Consider a $h \times (n-1-h)$ matrix $A$ with all entries $a_{ij}$, $1 \le i \le h$, $1 \le j \le n-1-h$, equal to $0$ or $1$. We know that each row has $\lfloor (n+1) / 2 \rfloor - 1$ entries equal to $1$ and $n-\lfloor (n+1) / 2 \rfloor-h$ entries equal to $0$. All rows are different. Let $c(A)$ be the number of couples of columns with indexes $1 \le j_1 \lt j_2 \le n-1-h$ such that $a_{ij_1} = 1 \lor a_{ij_2} = 1$, $1 \le i \le h$. It's like there is a path of ones from the top to the bottom of the matrix along the $2$ columns of a couple. Let $\mathcal{A}(h,n)$ be the set of all those matrices for given $h,n$.

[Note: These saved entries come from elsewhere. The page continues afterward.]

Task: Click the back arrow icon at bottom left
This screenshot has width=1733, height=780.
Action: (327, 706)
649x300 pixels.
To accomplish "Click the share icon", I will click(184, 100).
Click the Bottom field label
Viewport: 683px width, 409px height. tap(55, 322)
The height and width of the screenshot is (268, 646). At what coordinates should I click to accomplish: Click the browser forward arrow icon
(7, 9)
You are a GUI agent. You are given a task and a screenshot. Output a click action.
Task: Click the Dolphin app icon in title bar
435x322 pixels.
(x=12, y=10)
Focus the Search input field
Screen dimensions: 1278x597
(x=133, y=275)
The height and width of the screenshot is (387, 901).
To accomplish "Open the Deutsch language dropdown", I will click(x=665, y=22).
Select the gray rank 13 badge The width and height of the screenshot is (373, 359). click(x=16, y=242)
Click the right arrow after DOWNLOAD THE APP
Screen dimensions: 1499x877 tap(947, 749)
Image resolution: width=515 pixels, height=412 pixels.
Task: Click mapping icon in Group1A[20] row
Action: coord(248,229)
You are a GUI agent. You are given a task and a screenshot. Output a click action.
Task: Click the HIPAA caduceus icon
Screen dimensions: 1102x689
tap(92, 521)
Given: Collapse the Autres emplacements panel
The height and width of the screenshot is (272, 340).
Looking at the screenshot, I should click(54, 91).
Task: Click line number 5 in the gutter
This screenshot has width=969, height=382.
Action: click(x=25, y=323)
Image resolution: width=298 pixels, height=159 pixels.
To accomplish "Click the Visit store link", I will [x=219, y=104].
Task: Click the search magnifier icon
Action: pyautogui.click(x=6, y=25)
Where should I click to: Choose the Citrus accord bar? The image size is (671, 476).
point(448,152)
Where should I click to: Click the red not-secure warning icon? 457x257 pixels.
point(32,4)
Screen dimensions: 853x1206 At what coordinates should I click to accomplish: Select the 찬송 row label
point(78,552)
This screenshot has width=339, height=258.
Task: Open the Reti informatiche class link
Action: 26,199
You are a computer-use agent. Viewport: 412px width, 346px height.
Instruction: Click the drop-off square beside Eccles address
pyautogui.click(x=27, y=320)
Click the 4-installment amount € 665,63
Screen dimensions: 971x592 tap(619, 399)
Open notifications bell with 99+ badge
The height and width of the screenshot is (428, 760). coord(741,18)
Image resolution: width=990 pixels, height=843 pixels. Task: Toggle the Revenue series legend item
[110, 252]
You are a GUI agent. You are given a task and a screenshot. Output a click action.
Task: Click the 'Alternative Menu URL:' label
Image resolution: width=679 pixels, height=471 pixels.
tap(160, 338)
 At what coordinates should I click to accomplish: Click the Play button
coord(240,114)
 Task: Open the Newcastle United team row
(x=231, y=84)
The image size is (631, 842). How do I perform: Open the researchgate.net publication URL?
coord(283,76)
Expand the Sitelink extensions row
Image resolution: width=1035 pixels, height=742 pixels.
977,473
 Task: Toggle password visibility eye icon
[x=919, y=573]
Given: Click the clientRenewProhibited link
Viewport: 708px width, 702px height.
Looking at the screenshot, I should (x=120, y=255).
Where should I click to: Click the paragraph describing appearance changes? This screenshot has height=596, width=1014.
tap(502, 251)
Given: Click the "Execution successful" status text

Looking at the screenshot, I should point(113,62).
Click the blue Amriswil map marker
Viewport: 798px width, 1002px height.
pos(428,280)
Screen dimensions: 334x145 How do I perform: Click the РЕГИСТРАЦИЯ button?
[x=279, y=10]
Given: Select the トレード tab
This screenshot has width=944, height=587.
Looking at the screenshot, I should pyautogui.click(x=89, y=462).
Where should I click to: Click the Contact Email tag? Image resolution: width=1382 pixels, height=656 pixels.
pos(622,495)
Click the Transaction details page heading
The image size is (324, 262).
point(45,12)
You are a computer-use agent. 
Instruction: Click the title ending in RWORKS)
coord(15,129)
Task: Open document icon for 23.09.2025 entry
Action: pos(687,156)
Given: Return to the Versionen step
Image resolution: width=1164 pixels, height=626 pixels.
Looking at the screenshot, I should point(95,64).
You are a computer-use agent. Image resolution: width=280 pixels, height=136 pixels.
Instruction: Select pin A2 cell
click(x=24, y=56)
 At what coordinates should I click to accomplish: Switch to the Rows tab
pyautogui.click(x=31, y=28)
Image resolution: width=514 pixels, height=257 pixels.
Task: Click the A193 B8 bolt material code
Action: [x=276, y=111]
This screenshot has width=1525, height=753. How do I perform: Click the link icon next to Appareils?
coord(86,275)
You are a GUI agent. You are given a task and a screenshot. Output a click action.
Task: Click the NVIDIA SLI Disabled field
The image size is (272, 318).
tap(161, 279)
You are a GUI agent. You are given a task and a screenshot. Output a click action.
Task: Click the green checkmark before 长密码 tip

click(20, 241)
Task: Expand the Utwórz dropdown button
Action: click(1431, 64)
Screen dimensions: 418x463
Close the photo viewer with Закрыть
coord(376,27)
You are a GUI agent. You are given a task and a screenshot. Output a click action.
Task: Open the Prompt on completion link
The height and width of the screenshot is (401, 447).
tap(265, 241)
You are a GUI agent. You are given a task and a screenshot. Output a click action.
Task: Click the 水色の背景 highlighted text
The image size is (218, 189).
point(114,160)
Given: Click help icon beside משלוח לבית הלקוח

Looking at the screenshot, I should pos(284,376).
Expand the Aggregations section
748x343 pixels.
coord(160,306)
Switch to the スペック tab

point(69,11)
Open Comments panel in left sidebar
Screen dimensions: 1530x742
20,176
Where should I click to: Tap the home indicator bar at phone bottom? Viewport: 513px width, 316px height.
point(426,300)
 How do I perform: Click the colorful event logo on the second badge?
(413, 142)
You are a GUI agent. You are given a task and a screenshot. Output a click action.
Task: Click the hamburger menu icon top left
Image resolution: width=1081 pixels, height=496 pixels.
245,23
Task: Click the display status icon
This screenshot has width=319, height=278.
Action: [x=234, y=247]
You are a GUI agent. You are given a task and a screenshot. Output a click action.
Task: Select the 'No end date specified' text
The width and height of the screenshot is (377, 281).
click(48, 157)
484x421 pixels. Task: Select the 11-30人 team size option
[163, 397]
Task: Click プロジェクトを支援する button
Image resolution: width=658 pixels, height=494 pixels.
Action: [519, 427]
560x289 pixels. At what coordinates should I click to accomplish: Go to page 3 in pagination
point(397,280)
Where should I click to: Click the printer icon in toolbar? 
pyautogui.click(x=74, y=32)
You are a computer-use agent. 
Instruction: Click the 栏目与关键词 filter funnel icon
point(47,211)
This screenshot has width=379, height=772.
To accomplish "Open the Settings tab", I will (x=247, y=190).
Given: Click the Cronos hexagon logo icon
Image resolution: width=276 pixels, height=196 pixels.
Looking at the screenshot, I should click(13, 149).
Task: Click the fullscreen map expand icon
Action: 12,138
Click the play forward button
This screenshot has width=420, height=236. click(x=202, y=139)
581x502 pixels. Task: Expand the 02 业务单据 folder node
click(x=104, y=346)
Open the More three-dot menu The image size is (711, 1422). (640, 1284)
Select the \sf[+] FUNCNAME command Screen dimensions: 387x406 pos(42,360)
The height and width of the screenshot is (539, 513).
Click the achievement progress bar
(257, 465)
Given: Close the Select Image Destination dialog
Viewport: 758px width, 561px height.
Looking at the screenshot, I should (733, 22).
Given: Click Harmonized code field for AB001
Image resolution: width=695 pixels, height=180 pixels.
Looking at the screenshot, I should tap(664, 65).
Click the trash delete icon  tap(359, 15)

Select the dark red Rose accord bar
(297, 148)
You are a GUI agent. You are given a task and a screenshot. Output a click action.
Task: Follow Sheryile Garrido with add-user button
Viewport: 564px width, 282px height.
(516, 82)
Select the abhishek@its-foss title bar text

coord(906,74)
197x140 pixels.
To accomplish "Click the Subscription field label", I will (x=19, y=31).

Let $$f(n) = \min_{1 \le h \le \lfloor n/2 \rfloor - 1, A \in \mathcal{A}(h,n)}{c(A)}.$$
I have computed the minimum for some values of $n$ based on 700000 random cases for each $h$ and $n$ to get an estimate $f_e(n)$ for $f(n)$. $f_e(n) \ge f(n)$. For $2 \le k \le 23$, $f_e(2k+1)$ is equal to: $3,6,10,15,21,28,36,45,55,61,68,74,80,84,89,94,95,96,103,109,106,105$ while $f_e(2k+2)$ is equal to: $3,6,10,15,21,28,36,45,55,53,58,62,68,71,74,79,82,80,86,90,91,89$.
For $k \le 10$, $f_e(2k+1) = f_e(2k+2)$, while for $k \gt 10$ it seems that $f_e(2k+1) > f_e(2k+2)$.
The minimum is located at $h = \lfloor n/2 \rfloor - 1$ for $k \le 10$, while for $k \gt 10$ it seems to move to $h \approx n/4$.
Now, for $2 \le k \le 10$ we can note that:
$$f_e(2k+1) = f_e(2k+2) = \binom{k+1}{2}$$
What happens for $k \gt 10$? Is it just a problem/error in the numerical random tests that the computed values does not follow the last equation? Is it actually
$$f(n) = \binom{\lceil n/2 \rceil}{2}?$$
If so, any hint for proving it? If not, is it possible to get a good lower bound for $f(n)$?